Step 1 In a Remote Console window, type the command show ip ospf neighbors and press ENTER. Confirm that the state is “FULL” for all appropriate OSPF peers.

Step 2 In a Remote Console window, type the command show ip route and press ENTER. Confirm that all loopback0 and 1 /32 routes are listed.

Verify Overlay

The EVPN verification below is recommended for all fabric switches. VXLAN verification is recommended for the edge, border, and stub devices. Endpoint verification is recommended for edge switches.

Step 1 In a Remote Console window, type the command show bgp all summary and press ENTER. Confirm that BGP peering is active between the route reflectors and all fabric devices.

Step 2 In a Remote Console window, type the commandshow evpn evi and press ENTER. Verify the EVPN configuration and operational state.

Step 3 In a Remote Console window, type the command show bgp l2vpn evpn and press ENTER. Verify EVPN overlay routes.

Step 4 In a Remote Console window, type the command show evpn mac-ip and press ENTER. Verify that overlay MAC/IP address information is learned from EVPN.

Step 5 In a Remote Console window, type the command show interface vxlan 1 and press ENTER. Verify that VXLAN tunnels are established.

Step 6 In a Remote Console window, type the command show port-access clients and press ENTER. Verify the authentication state of an endpoint and confirm proper role assignment.

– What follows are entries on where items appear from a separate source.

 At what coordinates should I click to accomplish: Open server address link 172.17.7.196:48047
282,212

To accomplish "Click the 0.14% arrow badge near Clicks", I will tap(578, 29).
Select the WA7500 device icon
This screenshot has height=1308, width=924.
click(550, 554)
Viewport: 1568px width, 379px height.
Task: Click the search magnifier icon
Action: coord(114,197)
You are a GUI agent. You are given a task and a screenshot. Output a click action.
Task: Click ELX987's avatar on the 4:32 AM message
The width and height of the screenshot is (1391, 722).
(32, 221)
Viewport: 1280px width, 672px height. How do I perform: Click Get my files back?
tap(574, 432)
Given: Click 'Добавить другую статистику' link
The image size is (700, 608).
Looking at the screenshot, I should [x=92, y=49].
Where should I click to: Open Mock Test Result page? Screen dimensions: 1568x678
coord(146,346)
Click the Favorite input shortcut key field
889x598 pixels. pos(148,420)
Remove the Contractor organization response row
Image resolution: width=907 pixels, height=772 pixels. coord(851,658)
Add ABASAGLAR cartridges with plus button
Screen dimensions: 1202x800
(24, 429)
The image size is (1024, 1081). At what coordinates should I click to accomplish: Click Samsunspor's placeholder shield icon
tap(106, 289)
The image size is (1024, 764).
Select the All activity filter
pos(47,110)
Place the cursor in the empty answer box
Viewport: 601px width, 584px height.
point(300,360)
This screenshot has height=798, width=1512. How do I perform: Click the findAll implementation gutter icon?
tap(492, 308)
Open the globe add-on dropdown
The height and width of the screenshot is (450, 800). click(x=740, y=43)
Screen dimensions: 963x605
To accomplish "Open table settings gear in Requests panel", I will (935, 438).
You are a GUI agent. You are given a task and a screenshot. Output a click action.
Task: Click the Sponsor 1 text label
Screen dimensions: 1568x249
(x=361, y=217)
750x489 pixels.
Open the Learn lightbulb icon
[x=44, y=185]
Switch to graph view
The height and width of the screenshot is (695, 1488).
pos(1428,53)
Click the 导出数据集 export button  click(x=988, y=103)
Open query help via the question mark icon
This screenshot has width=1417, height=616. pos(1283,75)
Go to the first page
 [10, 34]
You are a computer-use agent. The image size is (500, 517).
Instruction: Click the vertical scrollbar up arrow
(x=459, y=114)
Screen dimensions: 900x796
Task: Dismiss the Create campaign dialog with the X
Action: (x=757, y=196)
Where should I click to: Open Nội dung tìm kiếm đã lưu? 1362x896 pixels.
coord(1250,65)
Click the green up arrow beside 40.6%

Step 7 In a Remote Console window, type the command show port-access gbp and press ENTER. Verify that configured GBP policies are applied.

Verify Gateways

VXLAN verification confirms the operational state of the static VXLAN tunnel. It is recommended for all gateways.

Step 1 In the Global dropdown, select the switch group. In this example, the group is CP-HER-FAB.

Step 2 On the left menu, select Devices.

Step 3 Select Gateways, then select Clusters.

Step 4 In the Name column, click the name of the fabric connected cluster.

Step 5 Select the Tunnels page.

Step 6 In the Tunnels table, find the stub switch VTEP address in the Destination Device column, and confirm that the Status column indicates “Up”.

Brownfield Considerations

A NetConductor fabric can be deployed over an existing OSPF underlay using the Fabric workflow. This is supported on underlays with a Layer 2 or a Layer 3 configuration to the access layer. Certain requirements must be met for successful deployment.

Step 1 All Aruba CX switches to be included in the fabric must be in the same Central UI group. Gateways and access points do not need to be in the same group.

Step 2 Migrate underlay configured switches to the fabric group in Central using the Retain CX-switch configuration option to preserve the existing underlay.

Step 3 Configure loopback0 as the interface for OSPF routers. Create loopback1 for use by the VXLAN configuration of the Fabric workflow.

Step 4 When deploying the EVPN fabric over an existing Layer 2 access deployment, create a transit VLAN from aggregation to access switches for running OSPF and enabling Layer 3 access to the loopback interfaces of the access layer switches.

Step 5 Configure all underlay switch interfaces for an MTU of 9198 bytes to ensure unfragmented transport of VXLAN packets through the network.